Le Télescope géant européen (ou ELT pour Extremely Large Telescope), actuellement en construction au Chili, sera bientôt le télescope optique et infrarouge le plus puissant jamais construit sur la planète.
Une équipe dirigée par l'Université de Montréal, l'Observatoire du Mont-Mégantic (OMM) et l’Institut Trottier de recherche sur les exoplanètes (IREx), en partenariat avec l’Université de la Colombie-Britannique, vient de recevoir une subvention de 11,3 M$ de la Fondation canadienne pour l’innovation (FCI), de 5,7 M$ du ministère de l’Enseignement supérieur du Québec (MES), de 3,8 M$ du gouvernement de l’Ontario et de 1,8 M$ (en voie d’approbation ) du gouvernement de la Colombie-Britannique afin de soutenir la contribution des scientifiques canadiens à l’instrument ANDES du télescope géant.

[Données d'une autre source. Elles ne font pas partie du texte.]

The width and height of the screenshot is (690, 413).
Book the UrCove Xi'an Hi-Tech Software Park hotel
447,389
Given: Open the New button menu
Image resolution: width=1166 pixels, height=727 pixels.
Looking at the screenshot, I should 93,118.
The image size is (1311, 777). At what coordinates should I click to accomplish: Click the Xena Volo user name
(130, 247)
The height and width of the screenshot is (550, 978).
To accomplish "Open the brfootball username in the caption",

Avec ses 39 m de diamètre, l’ELT sera le premier d’une nouvelle classe de «télescopes géants», capables d’observer l’Univers avec un niveau de détail sans précédent. Il ouvrira une nouvelle fenêtre sur tout, des exoplanètes proches aux galaxies les plus lointaines.
Le financement de la FCI, qui constitue la sixième subvention en importance accordée à l’issue du concours 2026 de l’organisme, subvention doublée par le Québec, l’Ontario et la Colombie-Britannique, garantira au Canada un rôle majeur dans la construction du télescope.
Des observations astronomiques à ne pas rater pour le Canada
Le Canada n’est actuellement pas membre de l’Observatoire européen austral (ESO), l’organisation chargée de la construction et de l’exploitation de l’ELT. Cependant, grâce à cet investissement dans ANDES, les astronomes canadiens bénéficieront d’un accès garanti au télescope, ce qui n’aurait pas été possible autrement.
«Il s’agit d’un moment décisif pour l’astronomie canadienne, qui propulse le Canada dans un rôle de premier plan au sein de ce qui pourrait devenir le plus puissant télescope terrestre jamais construit», déclare René Doyon, directeur de l’OMM et de l’IREx, professeur à l’UdeM et cochercheur principal dans la contribution canadienne à ANDES.
Depuis des décennies, l’accès à un très grand télescope optique est considéré comme une priorité absolue pour le Canada, notamment dans le plan à long terme de la Société canadienne d’astronomie pour les années 2020.
«Compte tenu des retards affectant d’autres projets internationaux, l’ELT représente la seule voie à court terme permettant aux scientifiques canadiens de participer à cette nouvelle ère de découvertes. Sans cette contribution, ils risquaient d’être exclus de certaines des observations astronomiques les plus importantes de la prochaine décennie», ajoute le professeur Doyon.